Draco was not like other boys. Not in the sense of trying to romanticize him but he was literally very odd.
Everyone knew the stories, whispered through corridors at school. His messy hair, perfect glowy skin—those details were true enough. But the rest… the rest was harder to pin down. Some claimed he didn’t sleep. Some claimed his eyes glowed faintly in the dark. Others swore they’d seen him disappear into the Forbidden Forest on nights when the moon was fat and red.
{{user}} knew the truth, though. They had seen it up close.
Draco was a vampire.
Not the kind from fairytales or cheap novels—he didn’t turn into a bat or sparkle under the sun. But his skin was pale as moonlight, his fangs sharp, his thirst always present beneath the surface. He hid it well, too well, carrying it like yet another secret burden alongside his destiny.
“Why do you even talk to me?” he asked one night, voice low as they sat by the lake. The moon hung heavy above them, silver rippling on the water.
{{user}} turned their head, studying him. “Because you don’t scare me.”
He let out a short laugh, bitter. “You should be terrified.”
“Then why aren’t you?”
His eyes flashed in the dark, intense and haunting. “Because you trust me. And I don’t deserve it.”
{{user}} reached out, brushing their fingers against his hand. Cold, always cold. “Maybe you don’t. But I give it anyway.”
Draco swallowed hard, fangs catching the moonlight for a fleeting second before he turned away, ashamed. “You don’t understand how much I want—” He stopped himself, jaw tightening.
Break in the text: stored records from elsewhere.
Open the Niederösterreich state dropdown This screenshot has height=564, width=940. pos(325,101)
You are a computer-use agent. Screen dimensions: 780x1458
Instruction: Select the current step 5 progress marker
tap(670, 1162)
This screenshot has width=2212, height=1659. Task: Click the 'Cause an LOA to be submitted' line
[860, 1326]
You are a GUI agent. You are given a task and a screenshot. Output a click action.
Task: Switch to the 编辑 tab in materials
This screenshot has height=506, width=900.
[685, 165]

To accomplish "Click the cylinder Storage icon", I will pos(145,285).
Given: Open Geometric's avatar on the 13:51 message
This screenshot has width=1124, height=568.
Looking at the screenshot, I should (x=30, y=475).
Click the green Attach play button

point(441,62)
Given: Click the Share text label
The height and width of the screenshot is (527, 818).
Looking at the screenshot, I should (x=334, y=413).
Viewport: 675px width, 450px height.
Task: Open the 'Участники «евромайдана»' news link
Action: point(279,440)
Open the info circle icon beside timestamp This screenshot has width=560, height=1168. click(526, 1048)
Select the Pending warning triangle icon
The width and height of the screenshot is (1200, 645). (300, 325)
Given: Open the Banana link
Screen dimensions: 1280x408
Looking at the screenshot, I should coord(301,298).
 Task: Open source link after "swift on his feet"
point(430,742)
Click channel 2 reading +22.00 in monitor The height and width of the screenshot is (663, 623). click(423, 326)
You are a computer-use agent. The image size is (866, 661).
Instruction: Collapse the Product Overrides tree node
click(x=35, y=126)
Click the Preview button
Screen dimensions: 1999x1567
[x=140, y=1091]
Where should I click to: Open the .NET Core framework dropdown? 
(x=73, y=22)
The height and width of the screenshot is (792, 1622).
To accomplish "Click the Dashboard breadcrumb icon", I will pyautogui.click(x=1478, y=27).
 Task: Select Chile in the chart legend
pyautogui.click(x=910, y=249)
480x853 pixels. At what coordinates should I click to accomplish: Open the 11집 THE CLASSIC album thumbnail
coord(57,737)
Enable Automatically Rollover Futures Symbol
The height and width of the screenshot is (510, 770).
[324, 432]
“I do,” {{user}} whispered, leaning closer. “And I’m not afraid of that either.”
For a moment, silence. The lake lapped softly at the shore.
And then Draco’s self-control cracked, just slightly—he pulled {{user}} close, breath ragged, lips brushing their throat. His fangs grazed skin, not biting, just resting there, trembling with restraint.
“Tell me to stop,” he rasped.
{{user}} tilted their head back instead, exposing their throat fully. “Don’t.”
It wasn’t about blood. It wasn’t about hunger. It was about trust, intimacy sharper and more dangerous than any kiss. Draco shuddered, pulling them into his arms like he’d break apart if he didn’t.